Repeat nothing but the lines below running from the one containing "This screenshot has width=1056, height=838." to the one containing "Given: Choose Hot Coffee $3.99 button". Keep both end lines.

_Records for the task_
▬▬▬▬▬▬

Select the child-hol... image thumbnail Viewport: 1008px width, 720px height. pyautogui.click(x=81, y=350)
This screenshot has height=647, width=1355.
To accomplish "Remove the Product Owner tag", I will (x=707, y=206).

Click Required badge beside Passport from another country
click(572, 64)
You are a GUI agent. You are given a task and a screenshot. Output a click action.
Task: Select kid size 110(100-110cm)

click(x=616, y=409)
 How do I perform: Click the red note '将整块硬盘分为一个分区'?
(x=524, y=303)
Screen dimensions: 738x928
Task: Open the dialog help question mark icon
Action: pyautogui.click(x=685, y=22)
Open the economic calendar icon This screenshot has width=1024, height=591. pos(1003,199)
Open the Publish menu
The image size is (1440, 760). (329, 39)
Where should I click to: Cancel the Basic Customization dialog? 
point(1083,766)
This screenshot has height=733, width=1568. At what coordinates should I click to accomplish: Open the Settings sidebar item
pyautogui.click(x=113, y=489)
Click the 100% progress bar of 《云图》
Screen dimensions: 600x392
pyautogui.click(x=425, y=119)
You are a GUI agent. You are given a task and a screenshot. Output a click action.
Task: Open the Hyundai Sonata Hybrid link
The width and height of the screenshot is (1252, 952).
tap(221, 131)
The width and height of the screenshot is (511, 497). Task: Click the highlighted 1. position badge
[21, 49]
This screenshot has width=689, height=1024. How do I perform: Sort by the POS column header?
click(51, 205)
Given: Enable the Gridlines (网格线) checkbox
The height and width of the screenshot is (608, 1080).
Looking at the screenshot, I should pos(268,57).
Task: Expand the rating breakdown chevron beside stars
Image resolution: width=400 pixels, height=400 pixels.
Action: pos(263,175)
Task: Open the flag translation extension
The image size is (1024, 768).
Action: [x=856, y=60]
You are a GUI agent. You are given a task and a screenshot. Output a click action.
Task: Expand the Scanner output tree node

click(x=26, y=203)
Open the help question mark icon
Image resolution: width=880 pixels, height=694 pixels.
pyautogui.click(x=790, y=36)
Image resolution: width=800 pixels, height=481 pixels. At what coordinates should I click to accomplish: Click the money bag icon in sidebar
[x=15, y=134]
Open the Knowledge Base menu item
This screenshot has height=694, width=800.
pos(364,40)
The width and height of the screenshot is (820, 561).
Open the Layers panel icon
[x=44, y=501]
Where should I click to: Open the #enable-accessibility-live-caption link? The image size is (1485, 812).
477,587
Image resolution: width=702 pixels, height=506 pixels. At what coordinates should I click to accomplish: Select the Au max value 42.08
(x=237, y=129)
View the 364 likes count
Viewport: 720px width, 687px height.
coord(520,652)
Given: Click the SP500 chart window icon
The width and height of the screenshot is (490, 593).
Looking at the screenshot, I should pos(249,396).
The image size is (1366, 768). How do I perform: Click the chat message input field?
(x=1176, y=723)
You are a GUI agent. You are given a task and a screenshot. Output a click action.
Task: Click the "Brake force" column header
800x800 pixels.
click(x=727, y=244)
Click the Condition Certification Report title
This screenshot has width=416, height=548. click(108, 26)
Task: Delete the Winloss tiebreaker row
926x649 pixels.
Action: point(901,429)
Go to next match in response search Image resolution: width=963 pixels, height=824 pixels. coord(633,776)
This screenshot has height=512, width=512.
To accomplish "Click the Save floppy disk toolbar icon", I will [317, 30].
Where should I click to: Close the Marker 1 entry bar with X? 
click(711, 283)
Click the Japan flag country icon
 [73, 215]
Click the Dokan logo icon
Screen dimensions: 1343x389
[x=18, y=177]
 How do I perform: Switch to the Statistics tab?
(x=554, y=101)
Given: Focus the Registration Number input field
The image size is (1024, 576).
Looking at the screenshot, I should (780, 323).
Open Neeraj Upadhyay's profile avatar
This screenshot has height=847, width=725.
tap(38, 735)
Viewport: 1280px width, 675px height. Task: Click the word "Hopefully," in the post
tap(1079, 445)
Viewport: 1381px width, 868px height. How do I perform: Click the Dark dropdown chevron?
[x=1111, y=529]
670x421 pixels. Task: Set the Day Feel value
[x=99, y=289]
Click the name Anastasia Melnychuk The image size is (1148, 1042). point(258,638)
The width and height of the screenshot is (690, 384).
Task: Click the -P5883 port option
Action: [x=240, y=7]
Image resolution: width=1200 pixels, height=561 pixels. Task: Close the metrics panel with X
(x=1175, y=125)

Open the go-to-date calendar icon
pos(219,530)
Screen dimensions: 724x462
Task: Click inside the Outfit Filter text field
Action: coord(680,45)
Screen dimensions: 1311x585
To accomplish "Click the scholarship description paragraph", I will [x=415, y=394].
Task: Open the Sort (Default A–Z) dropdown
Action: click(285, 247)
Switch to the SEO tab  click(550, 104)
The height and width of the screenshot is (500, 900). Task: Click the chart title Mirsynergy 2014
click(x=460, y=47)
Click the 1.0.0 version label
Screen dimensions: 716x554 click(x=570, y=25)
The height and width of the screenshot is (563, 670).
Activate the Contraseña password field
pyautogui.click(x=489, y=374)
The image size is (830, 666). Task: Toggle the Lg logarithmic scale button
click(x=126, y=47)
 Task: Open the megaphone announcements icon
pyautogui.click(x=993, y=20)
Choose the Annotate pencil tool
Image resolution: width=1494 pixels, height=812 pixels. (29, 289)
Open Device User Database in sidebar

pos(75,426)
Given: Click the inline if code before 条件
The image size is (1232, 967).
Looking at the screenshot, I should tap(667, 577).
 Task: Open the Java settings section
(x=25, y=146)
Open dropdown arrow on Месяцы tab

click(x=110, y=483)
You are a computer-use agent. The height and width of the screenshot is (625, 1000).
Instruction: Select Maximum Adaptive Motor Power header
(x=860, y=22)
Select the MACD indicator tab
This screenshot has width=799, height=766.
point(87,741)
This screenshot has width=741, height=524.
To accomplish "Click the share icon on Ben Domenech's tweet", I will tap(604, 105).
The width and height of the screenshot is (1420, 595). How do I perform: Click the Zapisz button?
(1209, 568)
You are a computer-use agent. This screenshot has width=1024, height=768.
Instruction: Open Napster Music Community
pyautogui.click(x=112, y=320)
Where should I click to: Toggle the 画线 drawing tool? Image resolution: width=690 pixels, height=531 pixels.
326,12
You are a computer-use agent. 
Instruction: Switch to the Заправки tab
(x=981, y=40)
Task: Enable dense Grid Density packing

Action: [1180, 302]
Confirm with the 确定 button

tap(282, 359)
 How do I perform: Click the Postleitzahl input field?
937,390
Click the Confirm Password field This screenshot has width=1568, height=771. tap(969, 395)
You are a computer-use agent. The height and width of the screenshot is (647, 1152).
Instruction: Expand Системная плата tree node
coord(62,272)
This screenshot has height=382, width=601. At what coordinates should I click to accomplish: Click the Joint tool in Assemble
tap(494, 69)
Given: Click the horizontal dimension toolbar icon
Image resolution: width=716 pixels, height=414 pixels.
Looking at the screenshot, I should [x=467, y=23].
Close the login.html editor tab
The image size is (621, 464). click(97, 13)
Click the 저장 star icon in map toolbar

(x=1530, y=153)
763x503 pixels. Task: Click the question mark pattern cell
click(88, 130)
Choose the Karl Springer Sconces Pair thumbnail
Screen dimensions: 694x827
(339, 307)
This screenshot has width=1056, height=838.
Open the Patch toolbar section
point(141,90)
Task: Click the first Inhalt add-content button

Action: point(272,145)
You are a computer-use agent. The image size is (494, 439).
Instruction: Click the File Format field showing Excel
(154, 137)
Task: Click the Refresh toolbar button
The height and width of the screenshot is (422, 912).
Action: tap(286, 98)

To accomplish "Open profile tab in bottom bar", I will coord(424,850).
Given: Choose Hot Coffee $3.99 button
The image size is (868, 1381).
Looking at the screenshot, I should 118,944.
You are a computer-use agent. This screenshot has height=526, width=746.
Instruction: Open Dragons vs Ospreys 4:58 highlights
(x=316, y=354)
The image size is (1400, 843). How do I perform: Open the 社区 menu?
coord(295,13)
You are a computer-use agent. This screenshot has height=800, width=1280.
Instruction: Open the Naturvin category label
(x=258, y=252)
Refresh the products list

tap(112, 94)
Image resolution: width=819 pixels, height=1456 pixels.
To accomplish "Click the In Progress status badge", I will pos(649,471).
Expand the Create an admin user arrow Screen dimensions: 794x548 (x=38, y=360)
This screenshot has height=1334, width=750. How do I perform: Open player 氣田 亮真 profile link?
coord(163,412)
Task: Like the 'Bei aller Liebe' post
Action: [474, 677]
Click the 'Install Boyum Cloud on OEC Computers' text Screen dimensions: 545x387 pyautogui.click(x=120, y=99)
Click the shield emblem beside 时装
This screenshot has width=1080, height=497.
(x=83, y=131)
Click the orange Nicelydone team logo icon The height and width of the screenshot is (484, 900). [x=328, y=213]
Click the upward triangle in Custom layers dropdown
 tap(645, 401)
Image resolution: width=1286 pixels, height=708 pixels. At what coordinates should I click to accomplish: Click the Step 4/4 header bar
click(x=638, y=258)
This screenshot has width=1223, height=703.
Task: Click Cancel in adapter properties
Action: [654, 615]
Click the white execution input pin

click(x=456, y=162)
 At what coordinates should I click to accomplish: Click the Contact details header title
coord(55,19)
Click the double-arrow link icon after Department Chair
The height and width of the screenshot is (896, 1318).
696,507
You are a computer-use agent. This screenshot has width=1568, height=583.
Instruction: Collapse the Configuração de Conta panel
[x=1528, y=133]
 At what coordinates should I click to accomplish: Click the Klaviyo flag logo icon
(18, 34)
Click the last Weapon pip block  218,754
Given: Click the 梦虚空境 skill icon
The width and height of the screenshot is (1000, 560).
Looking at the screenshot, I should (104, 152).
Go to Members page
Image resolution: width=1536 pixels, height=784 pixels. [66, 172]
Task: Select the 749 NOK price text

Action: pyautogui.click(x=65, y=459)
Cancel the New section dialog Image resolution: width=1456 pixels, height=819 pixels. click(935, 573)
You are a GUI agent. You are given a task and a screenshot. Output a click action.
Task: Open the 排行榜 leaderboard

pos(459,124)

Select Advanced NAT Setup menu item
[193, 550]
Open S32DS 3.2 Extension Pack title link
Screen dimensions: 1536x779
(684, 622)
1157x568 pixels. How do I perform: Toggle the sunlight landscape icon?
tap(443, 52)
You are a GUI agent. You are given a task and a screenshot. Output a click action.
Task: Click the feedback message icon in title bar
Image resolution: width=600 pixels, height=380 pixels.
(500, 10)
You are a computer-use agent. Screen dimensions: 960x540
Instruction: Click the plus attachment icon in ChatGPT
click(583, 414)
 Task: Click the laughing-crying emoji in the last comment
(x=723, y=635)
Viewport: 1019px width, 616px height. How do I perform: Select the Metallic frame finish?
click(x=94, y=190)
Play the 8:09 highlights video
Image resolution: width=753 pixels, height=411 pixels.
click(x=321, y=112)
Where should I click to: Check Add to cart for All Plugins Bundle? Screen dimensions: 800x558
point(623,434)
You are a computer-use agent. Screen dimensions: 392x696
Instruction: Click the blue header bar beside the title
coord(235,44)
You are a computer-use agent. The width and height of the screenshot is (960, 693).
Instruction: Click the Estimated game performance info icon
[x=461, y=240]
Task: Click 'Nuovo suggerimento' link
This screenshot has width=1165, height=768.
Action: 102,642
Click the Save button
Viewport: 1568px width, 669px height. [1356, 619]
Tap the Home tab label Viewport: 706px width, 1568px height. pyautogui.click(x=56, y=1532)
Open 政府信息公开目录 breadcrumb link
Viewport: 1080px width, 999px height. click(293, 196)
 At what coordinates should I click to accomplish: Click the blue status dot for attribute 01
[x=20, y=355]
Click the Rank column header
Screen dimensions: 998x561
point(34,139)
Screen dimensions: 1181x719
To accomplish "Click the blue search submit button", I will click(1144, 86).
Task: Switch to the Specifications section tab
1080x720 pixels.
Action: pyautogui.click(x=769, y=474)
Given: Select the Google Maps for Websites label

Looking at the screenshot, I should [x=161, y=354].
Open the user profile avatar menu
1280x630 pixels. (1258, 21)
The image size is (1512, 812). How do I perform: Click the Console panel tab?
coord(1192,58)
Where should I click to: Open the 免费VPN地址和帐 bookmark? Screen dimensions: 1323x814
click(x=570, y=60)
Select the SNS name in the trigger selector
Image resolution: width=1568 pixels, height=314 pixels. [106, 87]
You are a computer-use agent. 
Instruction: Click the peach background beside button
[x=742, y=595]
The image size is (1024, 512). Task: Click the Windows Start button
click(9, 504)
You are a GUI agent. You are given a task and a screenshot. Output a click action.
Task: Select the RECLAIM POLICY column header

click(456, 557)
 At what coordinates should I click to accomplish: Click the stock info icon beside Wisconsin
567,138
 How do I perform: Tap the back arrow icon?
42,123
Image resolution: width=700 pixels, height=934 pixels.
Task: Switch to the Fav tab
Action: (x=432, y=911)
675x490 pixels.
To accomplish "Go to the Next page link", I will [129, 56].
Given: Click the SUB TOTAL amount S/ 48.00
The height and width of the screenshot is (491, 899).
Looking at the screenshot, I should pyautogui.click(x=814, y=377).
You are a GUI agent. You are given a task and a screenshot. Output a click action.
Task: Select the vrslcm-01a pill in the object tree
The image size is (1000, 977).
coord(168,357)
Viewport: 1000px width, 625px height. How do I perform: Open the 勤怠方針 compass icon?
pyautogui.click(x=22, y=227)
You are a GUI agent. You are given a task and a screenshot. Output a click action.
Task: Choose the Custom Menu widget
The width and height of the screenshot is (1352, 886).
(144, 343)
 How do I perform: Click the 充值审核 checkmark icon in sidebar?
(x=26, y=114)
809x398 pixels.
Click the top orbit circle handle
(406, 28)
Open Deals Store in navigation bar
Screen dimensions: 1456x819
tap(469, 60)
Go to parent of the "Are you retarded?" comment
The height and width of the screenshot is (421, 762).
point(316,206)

▬▬▬▬▬▬

_Exercise result_
This screenshot has width=1056, height=838.
Open the Patch toolbar section
point(141,90)
Task: Click the first Inhalt add-content button

Action: point(272,145)
You are a computer-use agent. The image size is (494, 439).
Instruction: Click the File Format field showing Excel
(154, 137)
Task: Click the Refresh toolbar button
The height and width of the screenshot is (422, 912).
Action: tap(286, 98)

To accomplish "Open profile tab in bottom bar", I will coord(424,850).
Given: Choose Hot Coffee $3.99 button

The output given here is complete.